Women intellectuals have been playing an increasingly important role in shaping thought and culture. Here is SuperScholar’s list of the 20 most influential living women intellectuals.
Margaret Atwood (1939– ), an iconic Canadian feminist novelist, expresses both the “goddess” and “activist” modes of the mid-twentieth century movement, via a confrontational style that gained converts by avoiding both violence and eccentricity.
Aung San Suu Kyi (1945– ), a Nobel Peace Prize laureate and scholar living under house arrest and many other restrictions imposed by her native Burma’s (Myanmar’s) military rulers, leads a popular political movement and party whose non-violence and civil disobedience offer hope for eventual democratic government.
Karen Armstrong (1944– ), formerly a Roman Catholic nun in her native Britain and widely considered a force for ecumenism, now considers herself a “creative monotheist,” whose many books offer iconoclasm regarding major monotheist religions.
Susan Blackmore (1951– ), a British evolutionary psychologist, developed Richard Dawkins’s concept of the “meme” (a theoretical Darwinian unit of thought that she believes responsible for human behavior) through her many books, articles, and lectures.
Mary Daly (1928– ), an American Catholic theologian who felt that Vatican II did not go nearly far enough, achieved wide recognition for rejecting Christian and what she sees as other “patriarchal” thinking patterns in favor of a spirituality of women’s liberation.

### REQUIRED WORK
**1.** Give the name and birth year of every woman profiled in the list of influential women intellectuals.
**2.** From the list of influential women intellectuals, print the passage starting at "Karen Armstrong (1944–" and ending at "of women’s liberation.".
**3.** Proceed with the list of influential women intellectuals, adding further entries after the one on Mary Daly.

### EXTRACTED INFORMATION
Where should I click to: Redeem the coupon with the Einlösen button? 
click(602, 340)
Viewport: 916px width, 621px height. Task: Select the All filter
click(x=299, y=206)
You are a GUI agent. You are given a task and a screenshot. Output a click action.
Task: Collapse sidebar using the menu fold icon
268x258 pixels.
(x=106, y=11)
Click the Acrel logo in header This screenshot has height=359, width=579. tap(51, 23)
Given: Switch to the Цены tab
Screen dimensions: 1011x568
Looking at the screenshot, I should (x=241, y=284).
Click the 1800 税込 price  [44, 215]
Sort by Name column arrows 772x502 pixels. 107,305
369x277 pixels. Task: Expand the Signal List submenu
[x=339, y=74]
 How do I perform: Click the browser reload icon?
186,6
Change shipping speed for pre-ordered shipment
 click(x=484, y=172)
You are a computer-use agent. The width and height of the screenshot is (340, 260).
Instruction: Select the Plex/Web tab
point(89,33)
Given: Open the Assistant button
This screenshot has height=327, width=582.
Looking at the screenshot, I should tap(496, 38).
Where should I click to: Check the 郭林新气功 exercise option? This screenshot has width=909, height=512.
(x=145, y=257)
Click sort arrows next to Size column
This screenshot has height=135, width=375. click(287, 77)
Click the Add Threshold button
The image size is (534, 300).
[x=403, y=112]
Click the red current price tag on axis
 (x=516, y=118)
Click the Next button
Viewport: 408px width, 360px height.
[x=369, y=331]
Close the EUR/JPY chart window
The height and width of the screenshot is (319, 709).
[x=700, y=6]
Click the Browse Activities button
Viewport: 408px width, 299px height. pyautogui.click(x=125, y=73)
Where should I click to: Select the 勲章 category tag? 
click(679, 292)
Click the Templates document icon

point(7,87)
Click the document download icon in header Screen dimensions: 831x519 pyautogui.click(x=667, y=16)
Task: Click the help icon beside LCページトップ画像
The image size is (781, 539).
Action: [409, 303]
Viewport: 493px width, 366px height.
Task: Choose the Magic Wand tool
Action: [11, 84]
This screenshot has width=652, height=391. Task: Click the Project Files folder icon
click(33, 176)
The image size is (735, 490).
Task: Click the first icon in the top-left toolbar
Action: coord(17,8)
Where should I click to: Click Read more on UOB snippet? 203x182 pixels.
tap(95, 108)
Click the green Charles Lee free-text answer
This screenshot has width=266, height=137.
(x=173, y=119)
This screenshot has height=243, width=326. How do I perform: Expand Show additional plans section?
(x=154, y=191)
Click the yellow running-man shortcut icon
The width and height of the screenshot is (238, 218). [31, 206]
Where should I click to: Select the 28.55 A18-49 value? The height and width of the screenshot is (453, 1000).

### WRITTEN RESPONSES
**1.**
Margaret Atwood (1939)
Aung San Suu Kyi (1945)
Karen Armstrong (1944)
Susan Blackmore (1951)
Mary Daly (1928)

**2.**
Karen Armstrong (1944– ), formerly a Roman Catholic nun in her native Britain and widely considered a force for ecumenism, now considers herself a “creative monotheist,” whose many books offer iconoclasm regarding major monotheist religions.
Susan Blackmore (1951– ), a British evolutionary psychologist, developed Richard Dawkins’s concept of the “meme” (a theoretical Darwinian unit of thought that she believes responsible for human behavior) through her many books, articles, and lectures.
Mary Daly (1928– ), an American Catholic theologian who felt that Vatican II did not go nearly far enough, achieved wide recognition for rejecting Christian and what she sees as other “patriarchal” thinking patterns in favor of a spirituality of women’s liberation.

**3.**
Midge Decter (1927– ), an American editor and writer, was a leftist in her youth but, drawn to observant Judaism and a conservative political approach, has become a leading figure at the flagship magazine Commentary.
Barbara Ehrenreich (1941– ), an American journalist, wrote many books from a socialist perspective, but is best known for her bestselling Nickeled and Dimed (2002), for which she took low wage service jobs to investigate the workers’ lives.
Susan Faludi (1959– ), a Pulitzer Prize-winning American journalist and author, is best known for advocating “power” feminism rather than “victim” feminism, attacking irrelevant “deconstruction” theory, and warning of a coming backlash against feminism.
Susan Greenfield (1950– ), a British pharmacologist and student of consciousness, has held a number of distinguished science posts despite colleagues’ criticism of her controversial theories on the dangers to children of computers and social networking.
Germaine Greer (1939– ), an Australian scholar and journalist whose best known work is the major 1970s feminist text The Female Eunuch (1970), originally advocated sexual liberation but, more recently, has lauded celibacy.
Gertrude Himmelfarb (1922– ), an American scholar drawn to examining the roots of social progress and decay, is best known for her sympathetic portrayals of Victorian society, dealing with similar social problems to those faced today.
Ayaan Hirsi Ali (1969– ), a Somali-born women’s rights activist, writer, and politician—who fled both pre-modern Somalia and post-modern Holland and now lives in the United States— has faced numerous death threats for repudiating Islam in favor of atheism, as described in best-selling Infidel (2007).
Mary Midgley (1919– ), a British philosopher of science, has received much criticism for opposing the growing religion of science and arguing that pre-Darwinian ideas of human nature tell us more than the latest pop-science evolutionary psychology best-seller.
Peggy Noonan (1950– ), an American political historian and journalist, is best known for her emphasis on the character of political and religious figures, rather than their glamour, as her biographies of John Paul II and Ronald Reagan attest.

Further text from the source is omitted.